— What the task requires —
Starting with the line with "This screenshot has height=506, width=900." and going on through the line with "point(340,377)" in the records below, rename "track" to "layer" and give those lines again with nothing else altered. Leave the pictures out of your answer.

····················

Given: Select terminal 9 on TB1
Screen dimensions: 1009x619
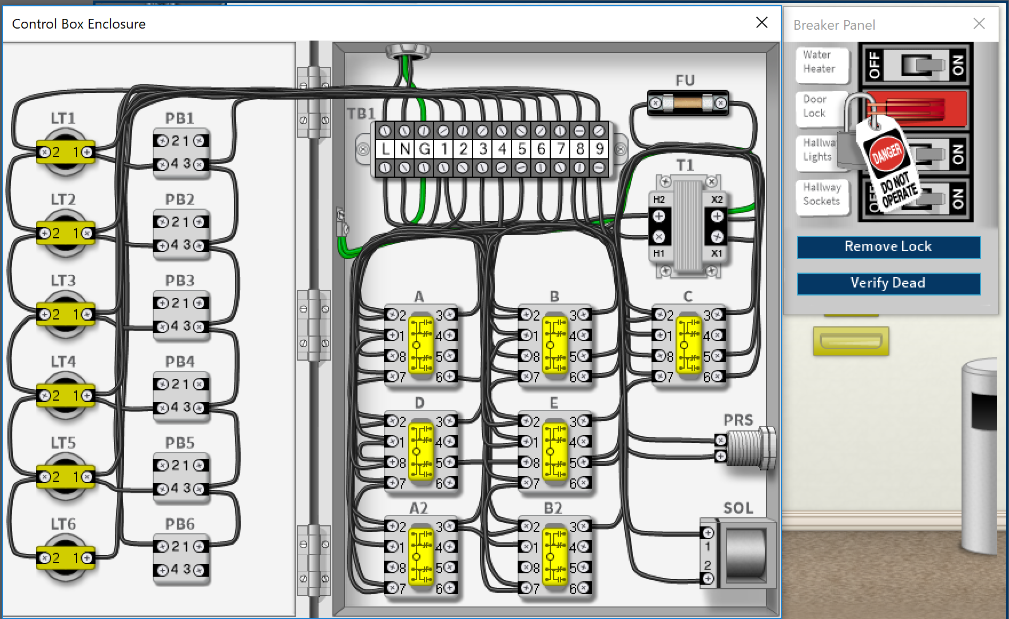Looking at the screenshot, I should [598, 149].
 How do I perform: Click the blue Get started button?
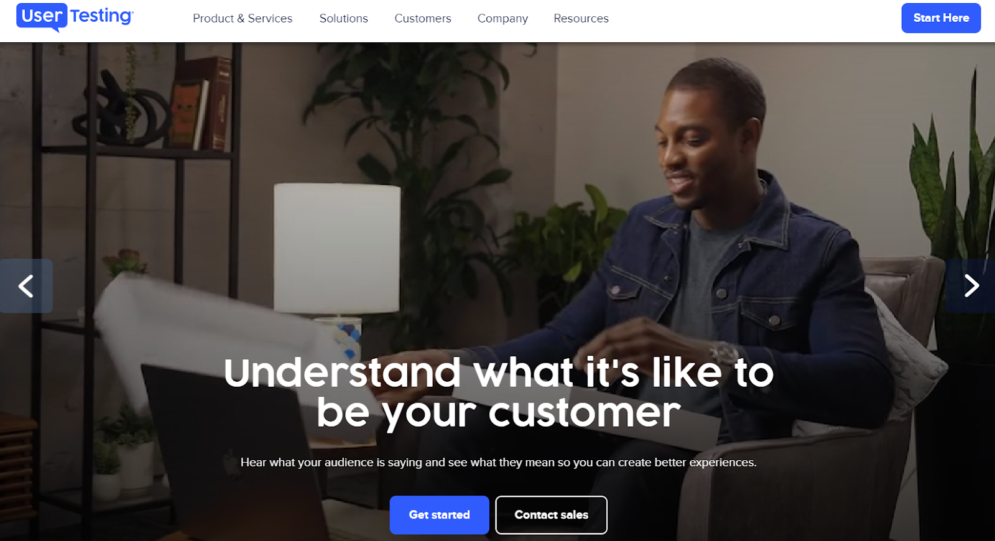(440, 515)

····················

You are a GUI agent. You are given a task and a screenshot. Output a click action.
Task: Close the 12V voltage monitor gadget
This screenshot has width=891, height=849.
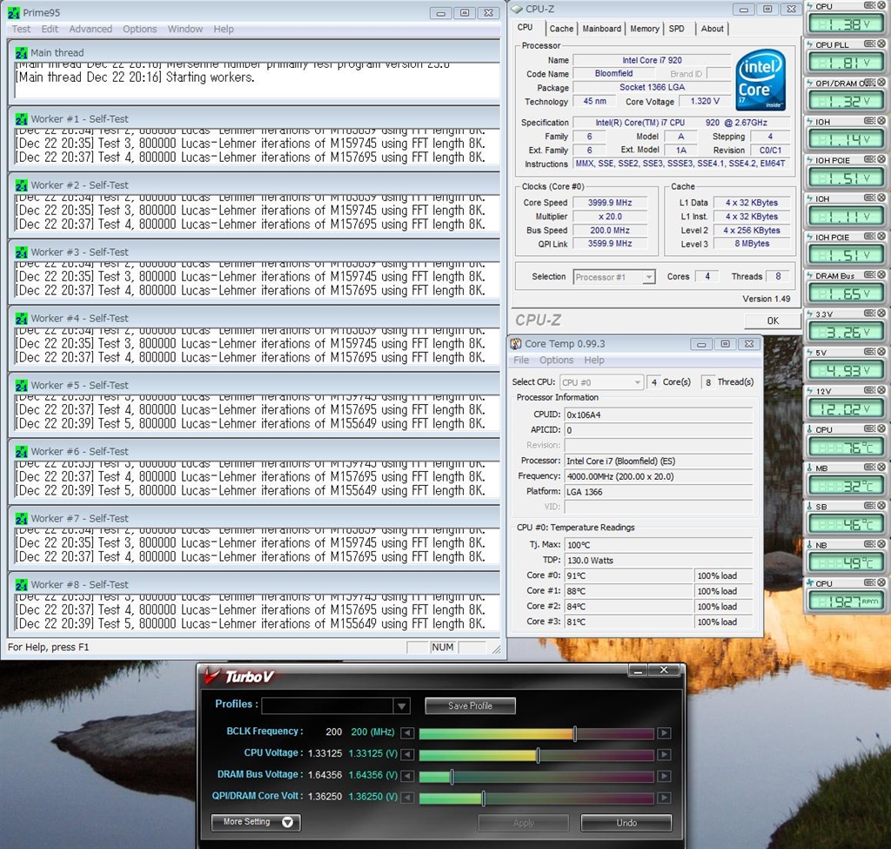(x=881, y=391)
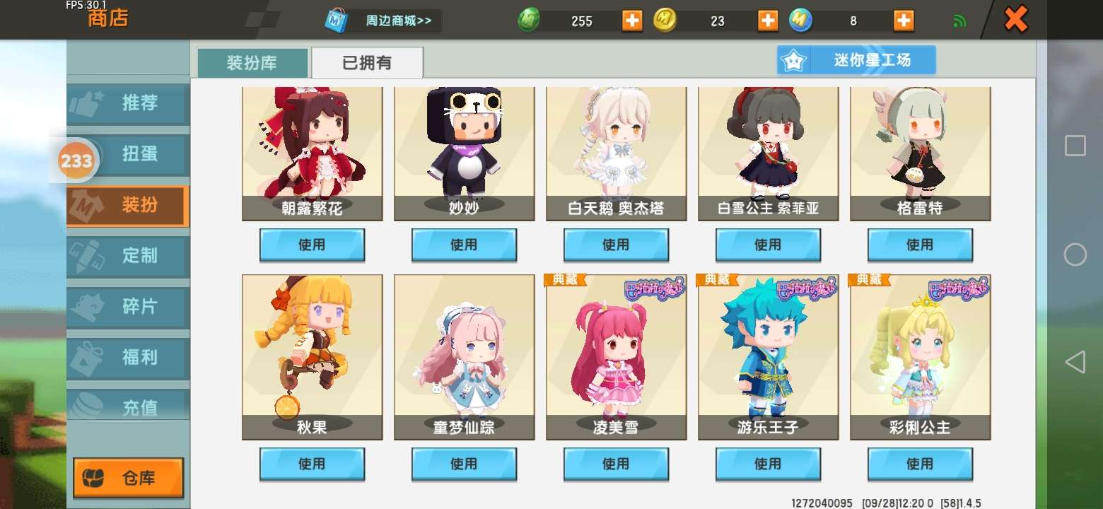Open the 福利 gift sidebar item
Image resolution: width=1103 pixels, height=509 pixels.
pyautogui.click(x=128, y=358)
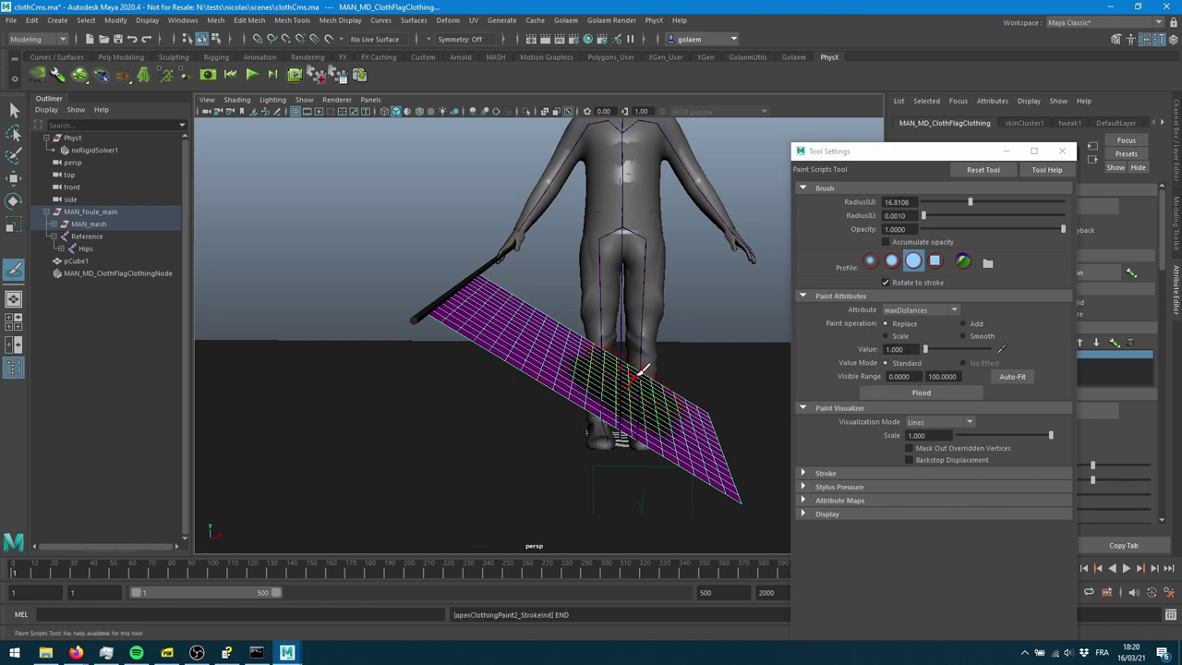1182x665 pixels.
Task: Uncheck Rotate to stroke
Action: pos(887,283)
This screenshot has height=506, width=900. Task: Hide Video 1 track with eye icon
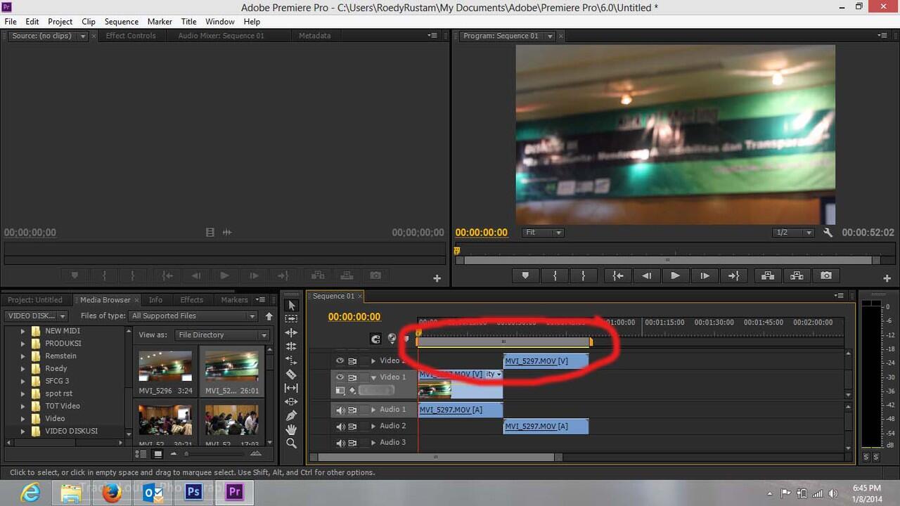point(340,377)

····················

— The output —
This screenshot has height=506, width=900. Task: Hide Video 1 layer with eye icon
point(340,377)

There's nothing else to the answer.